Since we didn't really get to unpack much of Burke's "Terministic Screens" on Friday, I thought I would try and throw out some ideas here. My first thought is an Eastern parable called "The Blind Men and the Elephant." In the parable, six blind men come across an elephant and touch a different part. One touches the tail and thinks it is a snake, another the tusk (and thinks it a spear) and so on. Each one only sees a part of the elephant and calls it something different. They are all somewhat correct, but none of them have the full picture.
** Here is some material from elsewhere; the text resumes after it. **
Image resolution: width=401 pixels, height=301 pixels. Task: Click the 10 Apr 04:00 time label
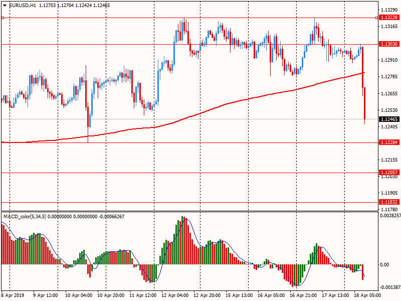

Now, this is a bit of an extreme example of what we're really talking about, but it fits. One of Burke's main arguments is that people have different "terministic screens" which "direct the attention" (Burke, 45). That is, each terministic screen provides a person or group of people with a specific perceptual set through which they can both see and describe something. This kind of "blinding" is represented in the parable by the blind men positioned around the elephant. Each can only "see" his part of the elephant and describe it in his own terms. How each one describes what they are experiencing holds some truth, but is unintelligible without breaking it down. The man with the tusk and the man with the tail would get no where in discovering the true nature of their respective pieces if each insisted it was really a snake or spear. They would have to break down their conclusion to its components.
This is another of Burke's arguments. He claims that there must be some kind of "unifying" screen, or at the very least proposes the basis for one. Because Man is a symbol-user, all men engage in symbolic activity "hence it can properly serve as the basis of a general, or philosophic definition of this animal [man]" (Burke, 52).
Perhaps of any perceptive filters, this is the most all-encompassing. Looking back to the blind men. If someone were to come in (also blind) and break down the symbols being used, he would be able to construct a true picture of the elephant. By breaking down what "snakes" are like, we would know that the blind man had something rope-like in his hands. The man with the "spear" has something long and sharp. As each man's description is broken into parts, the true nature of their "discovery" becomes more clear.
That is my basic illustration of "terministic screens" (I would call them frames). Hope you like elephants.